From the line containing "Viewport: 926px width, 480px height." to the last line of the data, both included, transcribe each line exactly, leaving out pictures and adding nothing.

(Records from a data source)
-------

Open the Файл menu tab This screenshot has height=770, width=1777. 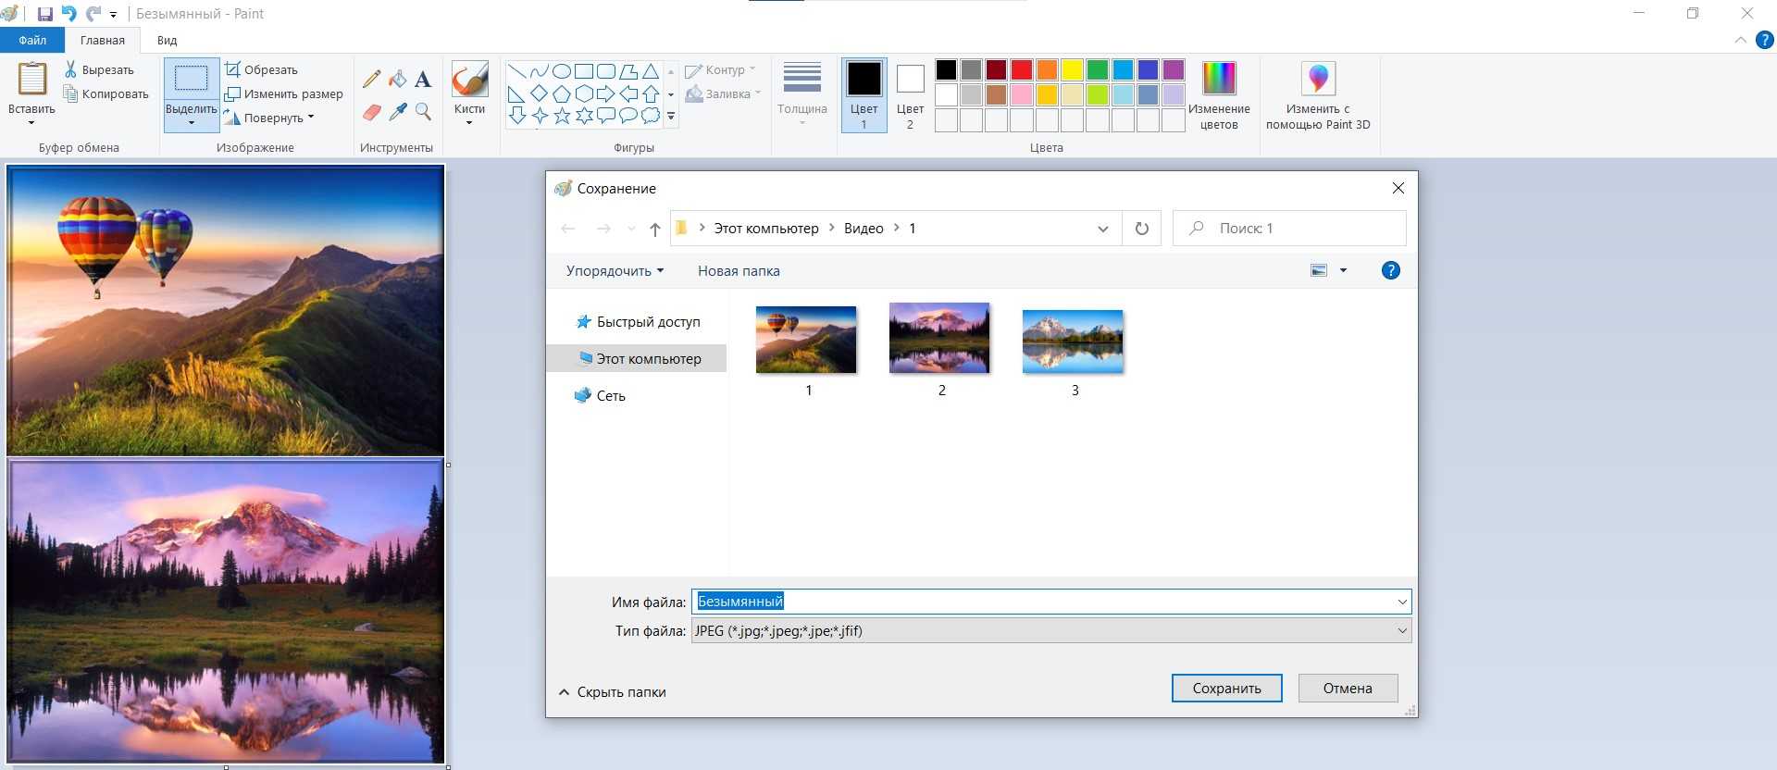click(x=32, y=40)
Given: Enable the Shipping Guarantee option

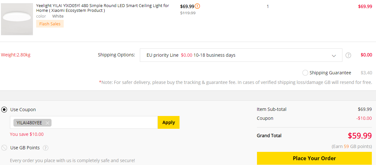Looking at the screenshot, I should tap(305, 73).
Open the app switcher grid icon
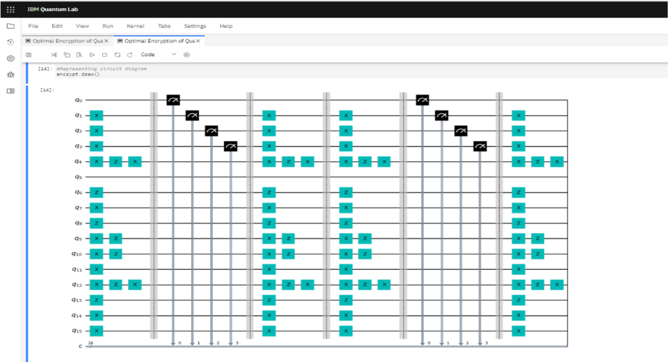The width and height of the screenshot is (670, 362). coord(11,9)
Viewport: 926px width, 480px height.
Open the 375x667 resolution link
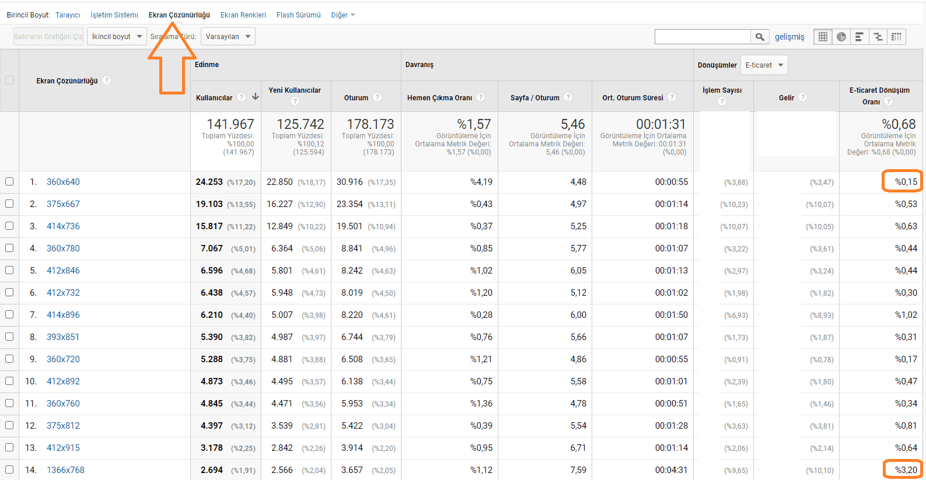pyautogui.click(x=63, y=204)
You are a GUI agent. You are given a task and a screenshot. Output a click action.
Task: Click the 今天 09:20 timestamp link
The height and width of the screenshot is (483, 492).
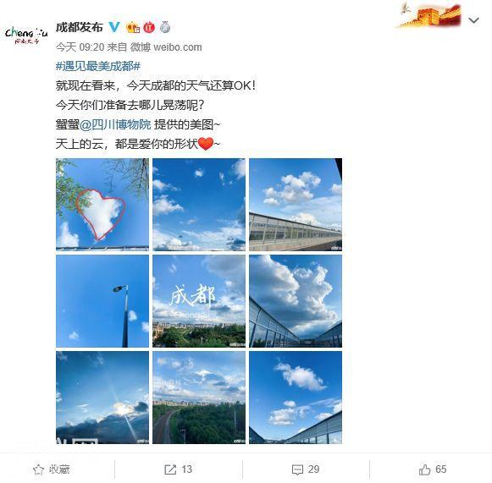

-------

- RESPONSE BELOW -
Viewport: 926px width, 480px height.
Open the 375x667 resolution link
pyautogui.click(x=63, y=204)
You are a GUI agent. You are given a task and a screenshot. Output a click action.
Task: Click the 今天 09:20 timestamp link
The height and width of the screenshot is (483, 492).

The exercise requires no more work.